Yeah, I had my doubts about this one as well for some time.

Why?

Not clear what the behavior should be if code rule is disabled.

I wrote markdown-it rules to the letter of the spec, which says "must be no more than 4 spaces" on every block rule. But spec is of course written with the assumption that code block is always there.

djot is a great argument in favor of what you're suggesting. By the way, are there any other useful changes or commonmark deviations in there?

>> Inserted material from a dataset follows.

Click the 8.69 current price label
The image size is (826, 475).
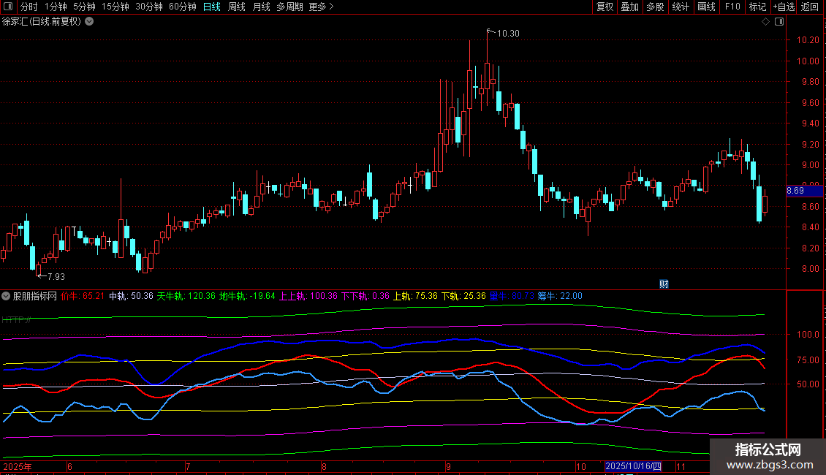click(795, 191)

How to check if code rule is present?

I don't know how you manage custom rules, but this looks a bit suspicious:

# pre-check if code blocks are enabled, to speed up is_code_block method
self._code_enabled = "code" in self.md["block"].ruler.get_active_rules()
  1. can user define their own block rule named code? what happens if they do?
  2. what if user wants to define another block similar to code, but named differently, and still have the restriction?
  3. and why is 4 spaces hardcoded?

Just some thoughts

Maybe block state should have something like max_starting_spaces as a parameter, which should be +inf by default, and decreased to 4 if code rule is present by the code rule itself.

Maybe block state should also have min_starting_spaces as a parameter to clamp it from the other side. Those checks also happen somewhere.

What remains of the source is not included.